L’intention du Dragon était évidente à partir de ce moment : créer une relation avec les talibans afin d’obtenir un avantage stratégique en Afghanistan, tant d’un point de vue économique que commercial, et, en même temps, garantir un niveau adéquat de sécurité contre une éventuelle résurgence du terrorisme islamique. Cependant, la Chine fait face à une menace qui, à terme, pourrait déstabiliser ses frontières occidentales et, de manière générale, raviver le tristement célèbre Triangle d’or de la drogue.
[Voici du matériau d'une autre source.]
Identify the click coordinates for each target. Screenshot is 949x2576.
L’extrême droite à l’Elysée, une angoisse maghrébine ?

On parle du spectre du trafic de drogue qui pourrait submerger Kaboul et s’étendre à la région environnante. En fait, ce trafic a toujours prospéré dans la zone entre le Vietnam, le Laos et le Cambodge, le long des frontières sud de la Chine. Compte tenu de la géographie du territoire, constitué de jungle et de végétation dense, il est quasiment impossible pour le gouvernement chinois de contrôler l’ensemble de la zone frontalière. Pour se faire une idée de l’ampleur du trafic de drogue, il suffit de penser qu’en 2018, Pékin a saisi 37,5 tonnes de drogue et de substances servant à sa fabrication. Malgré l’intervention des autorités, de nombreuses substances ont tout de même réussi à entrer dans le pays puis à être commercialisées par des bandes criminelles à travers le monde. Désormais, aux côtés du Triangle d’Or, le chaos afghan pourrait compliquer la situation.
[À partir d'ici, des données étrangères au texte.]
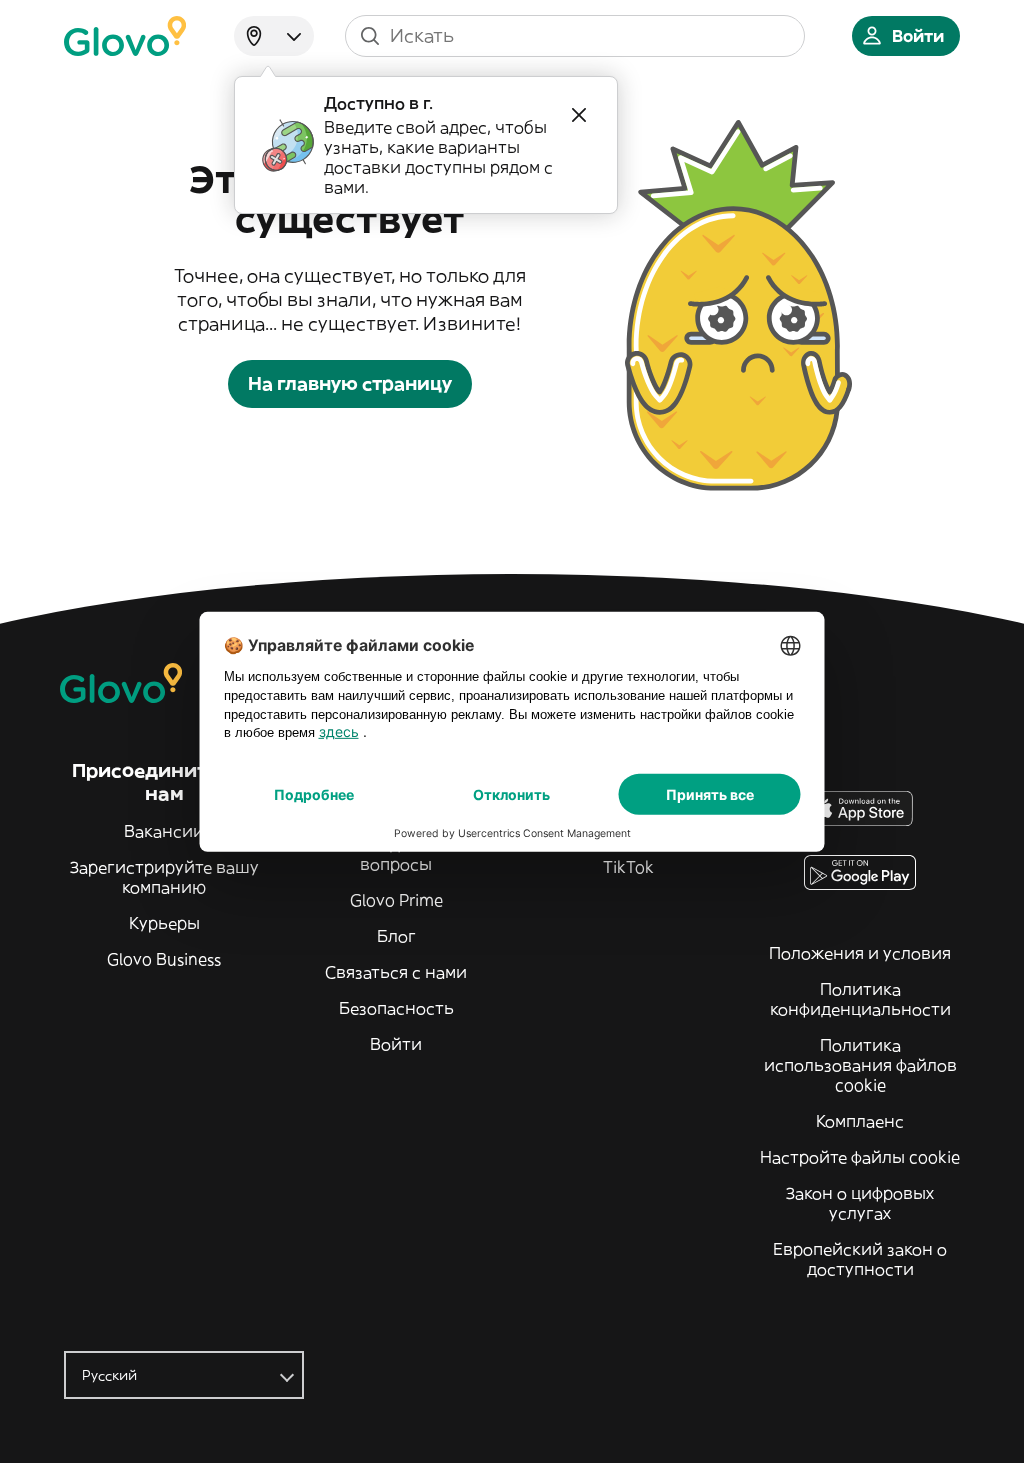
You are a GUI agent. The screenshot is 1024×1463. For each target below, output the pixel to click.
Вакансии (164, 831)
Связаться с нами (396, 972)
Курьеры (164, 923)
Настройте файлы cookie (860, 1157)
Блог (396, 936)
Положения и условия (860, 953)
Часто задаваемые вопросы (396, 854)
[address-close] (579, 115)
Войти (396, 1044)
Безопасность (396, 1008)
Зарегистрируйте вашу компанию (164, 877)
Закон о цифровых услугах (860, 1203)
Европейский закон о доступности (860, 1259)
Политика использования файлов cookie (860, 1065)
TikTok (628, 867)
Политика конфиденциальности (860, 999)
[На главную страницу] (125, 36)
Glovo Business (164, 959)
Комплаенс (860, 1121)
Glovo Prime (396, 900)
Le trafic de drogue qui menace Pékin

Comme l’a souligné le «South China Morning Post», les taxes sur les producteurs d’opium en Afghanistan ont constitué une source de revenus considérable pour les talibans. Ces derniers, du moins théoriquement, se sont engagés à éradiquer le trafic d’héroïne. Cependant, la Chine est préoccupée par le trafic de drogue, une contrebande qui, contournant l’œil des talibans et des autorités chinoises, pourrait poser des défis délicats au Dragon pour sa sécurité nationale.

Afin d’atténuer les risques, Pékin pourrait offrir aux agriculteurs afghans la possibilité de se lancer dans des cultures alternatives au pavot à opium. Aussi parce que, comme mentionné, la dépendance continue de ce pays vis-à-vis du commerce illégal de la drogue a toujours inquiété le gouvernement chinois, d’autant plus dans un moment aussi historique. Rappelons, en effet, que le trafic de drogue et de méthamphétamine représente la principale source de revenus des étudiants coraniques (et qui pourrait se maintenir même face à d’éventuelles sanctions internationales contre le groupe).
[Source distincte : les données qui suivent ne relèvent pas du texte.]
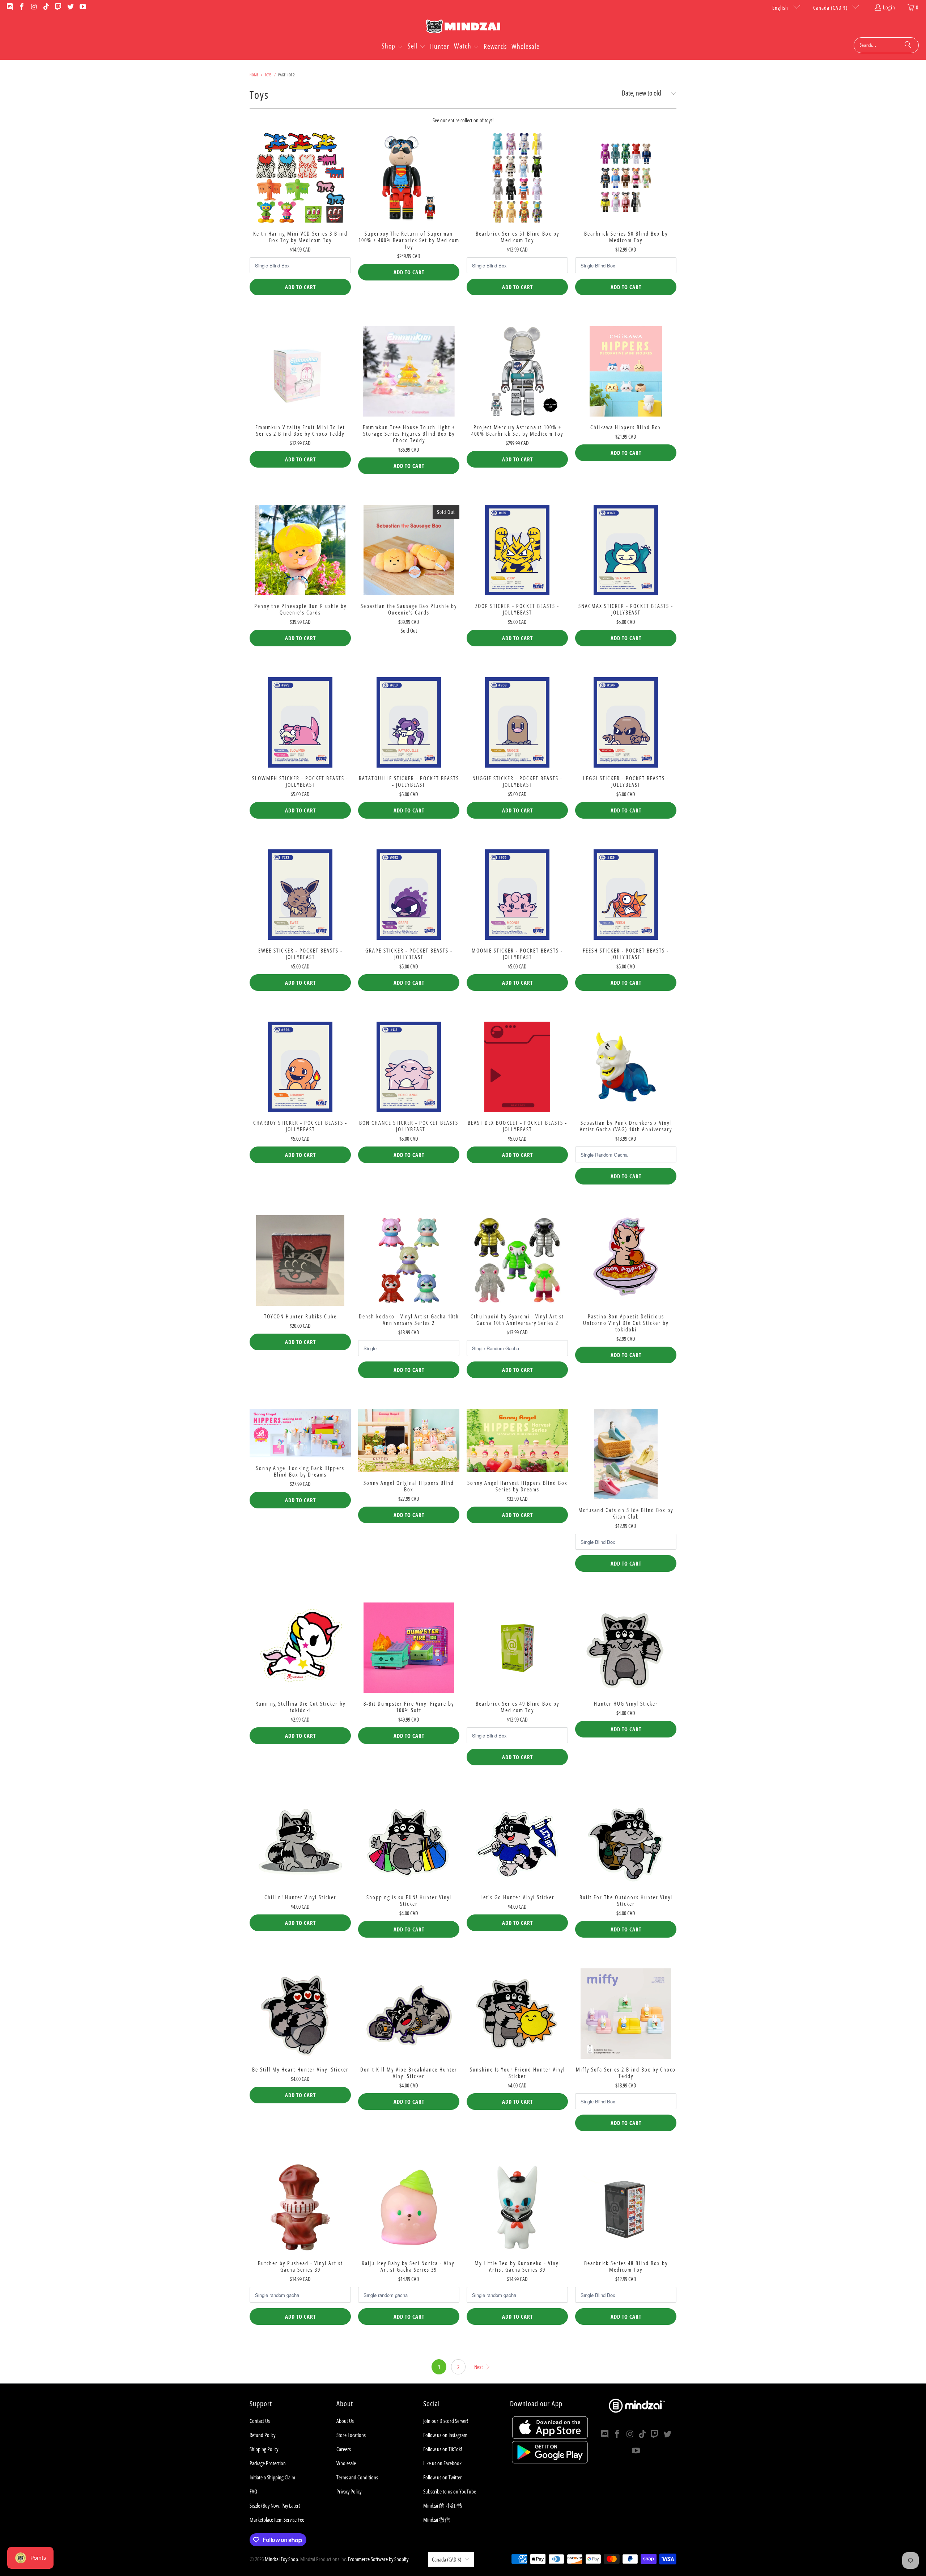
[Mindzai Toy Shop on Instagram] (33, 7)
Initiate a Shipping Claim (272, 2477)
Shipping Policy (264, 2449)
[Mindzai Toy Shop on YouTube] (82, 7)
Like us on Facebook (442, 2463)
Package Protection (268, 2463)
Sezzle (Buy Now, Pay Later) (275, 2505)
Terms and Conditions (357, 2477)
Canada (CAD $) (831, 7)
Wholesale (346, 2463)
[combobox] (886, 45)
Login (889, 7)
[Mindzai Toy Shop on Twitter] (70, 7)
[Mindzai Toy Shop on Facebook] (21, 7)
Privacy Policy (348, 2491)
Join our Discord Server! (445, 2420)
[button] (392, 46)
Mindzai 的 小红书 (442, 2505)
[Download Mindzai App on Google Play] (550, 2461)
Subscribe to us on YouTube (449, 2491)
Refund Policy (262, 2434)
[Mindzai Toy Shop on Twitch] (58, 7)
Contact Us (260, 2420)
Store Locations (351, 2434)
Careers (343, 2449)
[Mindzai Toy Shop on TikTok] (46, 7)
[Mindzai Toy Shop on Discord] (9, 7)
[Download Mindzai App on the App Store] (550, 2436)
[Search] (908, 45)
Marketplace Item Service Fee (277, 2519)
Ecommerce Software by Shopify (378, 2559)
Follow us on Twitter (442, 2477)
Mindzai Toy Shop (281, 2559)
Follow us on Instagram (445, 2434)
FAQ (253, 2491)
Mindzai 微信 (436, 2519)
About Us (345, 2420)
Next (479, 2366)
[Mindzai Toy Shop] (463, 27)
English (781, 7)
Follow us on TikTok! (442, 2449)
Ces dernières années, l’une des principales voies d’entrée de l’héroïne en provenance d’Afghanistan vers la Chine passait par le Pakistan et la province chinoise occidentale du Xinjiang. Les agences chinoises de lutte contre les stupéfiants se sont déjà mobilisées pour empêcher les drogues afghanes d’entrer au-delà du mur. Mais la bataille pourrait être plus compliquée que prévu.

Le fléau afghan

Les chiffres publiés par l’Office des Nations Unies contre la drogue et le crime parlent d’eux-mêmes, ajoute Federico Giuliani. En juin, l’Afghanistan représentait 80 % des approvisionnements mondiaux en opium et en héroïne. Un pourcentage démentiel, qui a permis au pays, rien qu’en 2019, de générer entre 1,2 et 2,1 milliards de dollars de revenus issus de la consommation de ces substances, de leur production et de leurs exportations.

Il y a deux mois, ajoutait le Conseil de sécurité des Nations unies dans une analyse, le trafic de drogue avait permis aux talibans de lever 460 millions de dollars de taxes imposées aux cultivateurs d’opium. Peu importe que le groupe islamique, une fois au pouvoir, ait juré que l’Afghanistan ne deviendrait pas un narco-État ; de nombreux experts estiment que les héritiers du mollah Omar auront du mal à tenir leur promesse, ne serait-ce qu’en raison du trafic illicite de drogue qui pourrait prendre le relais suite à la perte de l’aide internationale et à l’arrivée d’hypothétiques sanctions économiques. Et la Chine n’a pas l’intention de faire face à une telle menace.